Gus Poyet took on the “exciting challenge” of transforming Sunderland’s flat-lining fortunes with an immediate promise to keep any criticism of the players inside the four walls of the dressing room.
An excited and enthusiastic Poyet spoke of a long-term desire to give the Black Cats a new playing identity based on attractive, passing football – but confessed his first and only priority was to take the club away from the Premier League danger zone.
Poyet has penned a two-year deal after a lengthy recruitment process which saw Ellis Short appoint him based on his “passion, track record, experience and commitment”.

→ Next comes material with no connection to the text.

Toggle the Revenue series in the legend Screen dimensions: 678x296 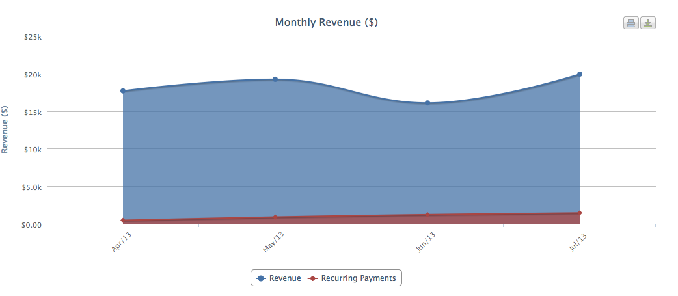coord(279,278)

With one eye on accusations that Sunderland’s new man is Paolo Di Canio-lite, Poyet said that he should be judged on his own merits. He moved to position himself at the other end of the spectrum from the fiery Italian, saying that he would be inclusive with his players and did not anticipate the sort of conflict that undermined his predecessor.
“It’s unfair to compare me with anyone. I am not talking about Paolo now, I am talking about anyone. It’s impossible, we are all different,” he said.
“The difference you are going to see is through the process. I think I am a little old fashioned, everything will be done inside these four walls.
“Nowadays with social media and things it is tough and difficult to control. I am sure we will see it through the process.
“(With man-management) I follow my instinct a lot. There’s a sentence in football which I think is wrong. They say he is a good manager because he treats every player the same way. That’s one of the biggest lies in football. There’s no manager who treats every player the same way, he doesn’t exist.
“Every player is different. Every player has a different character. The manager always has three or four favourites, then there’s the leaders, the young ones, they are all different. Everybody needs to be treated in a different way.”
Poyet is yet to manage at Premier League level and represents another gamble on the part of Short. But he is a less divisive figure than Di Canio, and spoke of a burning desire to repay the faith of the owner. “I have had one job as a manager so far and I was there for four years, but I speak for myself,” he said.
“Every time a new manager arrives, he wants to stay for as long as possible and to prove that he’s the right choice from the chairman. But you need to prove it. I’m confident. I’m a positive person, but I don’t like to talk in advance.
“It’s too easy to talk now, ‘Yeah, I’m going to do this and that’, but I want to prove it. I want to show you.
“When we get to the end of the season I hope to be sitting here smiling, which will be good news, and that I’ve shown what I can do at this level.”
Poyet has been perceived in some quarters as another controversial character but he was sanguine about his former employers at Brighton, and said he had little interest in the criticism of his former player Vicente Rodríguez.
“It’s funny that because I thought you would have asked about the other 20 who spoke well about me,” he said.
“But I am not bothered because it is one of 60 I had at Brighton. If it was 20 I probably wouldn’t be here to be honest.
“I am not bothered about Vicente, we tried to help him as much as we could. We treated him by putting him on the pitch as soon as we could. He didn’t play a lot and that was the payback you get.”
A player rebellion overthrew the last manager Di Canio (pictured below), but Poyet has no worries about taking over a dressing room that wielded enough power to influence the board’s last decision.
Indeed, he doesn’t anticipate that sort of conflict.
He said: “For me not, it doesn’t worry me at all. Not one minute.
“It’s difficult to talk about my style.
“I try to make it easy for the players to go on to the pitch and feel comfortable, without any excuses, to go on to the pitch and perform to their best, (and that) there are no doubts on their mind.
“We have to make sure we use their strength.
“There are players with plenty of quality here.”